In summary, the present study systematically elucidates the dielectric properties of the MO monolayers and establishes a complete dielectric spectrum spanning low-frequency ionic polarization to high-frequency electronic polarization, which provides an essential theoretical foundation and direct guidance for their potential applications. These monolayers adopt the same crystal structure as h-BN and are therefore well suited for the fabrication of sliding ferroelectric devices. The distinct dielectric responses of CdO monolayers, including strong ionic and electronic dielectric responses among the series, are advantageous for serving as high-κ gate dielectrics in field-effect transistors and enhancing light confinement in nanophotonic devices. In contrast, the weak dielectric screening exhibited by wide-bandgap BeO and MgO monolayers is beneficial for enhancing the tunneling electroresistance in ferroelectric tunnel junctions. In addition, the broad coverage of absorption edges from the deep-ultraviolet (BeO) to the near-infrared (CdO) makes these materials promising candidates for broadband photodetection.

4. Conclusions

We studied the broadband dielectric response of five MO monolayers (BeO, MgO, CaO, ZnO, and CdO) from ionic to electronic polarization using DFPT and GW₀ + BSE calculations. In the low-frequency regime, all monolayers exhibit a typical 2D polar feature that LO–TO degeneracy at the Γ point accompanied by a V-shaped nonanalytic LO phonon dispersion. With increasing metal atomic number, phonon softening is observed. Simultaneously, the Born effective charges increase from 1.97 e (Be) to 3.05 e (Cd). This trend originates from the evolving d-orbital hybridization: negligible p–d interaction in Be/Mg, significant participation of low-lying unoccupied 3d states in Ca, and strong p–d hybridization from filled d¹⁰ configurations in Zn and Cd. This cooperative interplay between phonon softening, reduced mass, and unit cell area, coupled with enhanced dynamical charge transfer, strengthens the ionic contribution across the series. In the high-frequency regime, the GW₀ quasiparticle band gap decreases from 8.5 eV (BeO) to 2.4 eV (CdO), driving a pronounced redshift of the optical dielectric function from the deep-ultraviolet to the near-infrared.
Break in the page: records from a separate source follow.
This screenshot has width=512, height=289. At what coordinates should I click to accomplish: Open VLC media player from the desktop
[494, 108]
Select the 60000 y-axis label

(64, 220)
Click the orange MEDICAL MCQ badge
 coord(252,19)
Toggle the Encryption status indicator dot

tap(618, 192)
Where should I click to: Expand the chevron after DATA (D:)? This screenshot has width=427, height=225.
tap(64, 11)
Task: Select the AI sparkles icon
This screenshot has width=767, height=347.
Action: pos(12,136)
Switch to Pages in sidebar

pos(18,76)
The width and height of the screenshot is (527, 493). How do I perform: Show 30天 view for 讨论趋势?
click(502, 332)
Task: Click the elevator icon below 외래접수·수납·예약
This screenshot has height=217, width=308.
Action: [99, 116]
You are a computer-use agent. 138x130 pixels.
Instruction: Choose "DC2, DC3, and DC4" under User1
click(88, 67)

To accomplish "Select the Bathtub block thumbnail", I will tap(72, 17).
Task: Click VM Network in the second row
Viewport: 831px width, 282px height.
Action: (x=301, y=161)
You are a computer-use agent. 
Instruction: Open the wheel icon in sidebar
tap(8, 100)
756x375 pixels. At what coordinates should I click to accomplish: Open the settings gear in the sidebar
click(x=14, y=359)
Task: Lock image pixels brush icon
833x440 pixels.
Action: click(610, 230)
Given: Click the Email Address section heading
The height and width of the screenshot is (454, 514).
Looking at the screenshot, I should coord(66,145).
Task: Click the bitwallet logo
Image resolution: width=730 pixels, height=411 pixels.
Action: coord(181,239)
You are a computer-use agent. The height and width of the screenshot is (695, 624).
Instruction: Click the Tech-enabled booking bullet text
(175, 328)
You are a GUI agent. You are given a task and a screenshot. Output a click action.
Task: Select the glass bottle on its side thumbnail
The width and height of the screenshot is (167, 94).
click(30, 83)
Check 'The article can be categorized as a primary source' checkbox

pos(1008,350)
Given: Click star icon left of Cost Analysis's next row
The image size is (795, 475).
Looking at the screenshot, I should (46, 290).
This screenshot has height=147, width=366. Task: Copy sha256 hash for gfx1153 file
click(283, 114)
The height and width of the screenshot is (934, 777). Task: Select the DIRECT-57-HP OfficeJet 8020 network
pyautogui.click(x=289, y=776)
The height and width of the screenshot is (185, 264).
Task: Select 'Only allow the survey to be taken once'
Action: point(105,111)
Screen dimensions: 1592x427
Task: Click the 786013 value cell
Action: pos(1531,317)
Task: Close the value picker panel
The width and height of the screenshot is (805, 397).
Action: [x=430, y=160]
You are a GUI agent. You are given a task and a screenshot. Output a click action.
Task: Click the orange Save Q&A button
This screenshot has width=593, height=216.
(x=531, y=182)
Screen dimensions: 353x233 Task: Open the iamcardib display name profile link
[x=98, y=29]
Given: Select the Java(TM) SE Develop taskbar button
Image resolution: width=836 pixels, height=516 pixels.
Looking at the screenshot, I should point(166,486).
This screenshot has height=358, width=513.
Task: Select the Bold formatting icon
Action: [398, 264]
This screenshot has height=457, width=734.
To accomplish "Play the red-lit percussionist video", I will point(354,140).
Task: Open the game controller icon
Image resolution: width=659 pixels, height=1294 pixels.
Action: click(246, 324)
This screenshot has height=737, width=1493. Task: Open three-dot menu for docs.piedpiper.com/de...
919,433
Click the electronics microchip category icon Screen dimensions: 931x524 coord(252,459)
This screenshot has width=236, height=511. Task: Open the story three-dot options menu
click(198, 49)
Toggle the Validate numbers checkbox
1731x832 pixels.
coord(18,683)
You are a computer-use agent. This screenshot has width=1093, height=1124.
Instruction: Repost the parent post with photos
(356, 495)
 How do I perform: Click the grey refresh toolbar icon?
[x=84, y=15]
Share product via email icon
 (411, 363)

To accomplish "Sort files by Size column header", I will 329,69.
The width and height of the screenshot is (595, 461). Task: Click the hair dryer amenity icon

CdO exhibits the strongest electronic polarization among five monolayers, manifested in its highest optical dielectric constant (2.68, roughly twice that of others) and largest static refractive index (1.64), arising from the combined large spectral weight and high intensity of its lowest-energy excitonic resonance. Interestingly, the dominant peak intensity in ${\epsilon }_1(\omega )$ and ${\epsilon }_2(\omega )$ exhibits opposite trends between the two groups: it decreases monotonically across Group IIA due to reduced M–O orbital overlap, whereas within Group IIB, CdO surpasses ZnO owing to stronger p–d repulsion. These results establish a complete broadband dielectric spectrum for 2D MO monolayers, offering theoretical guidance for polarization engineering and the rational design of 2D ferroelectric devices.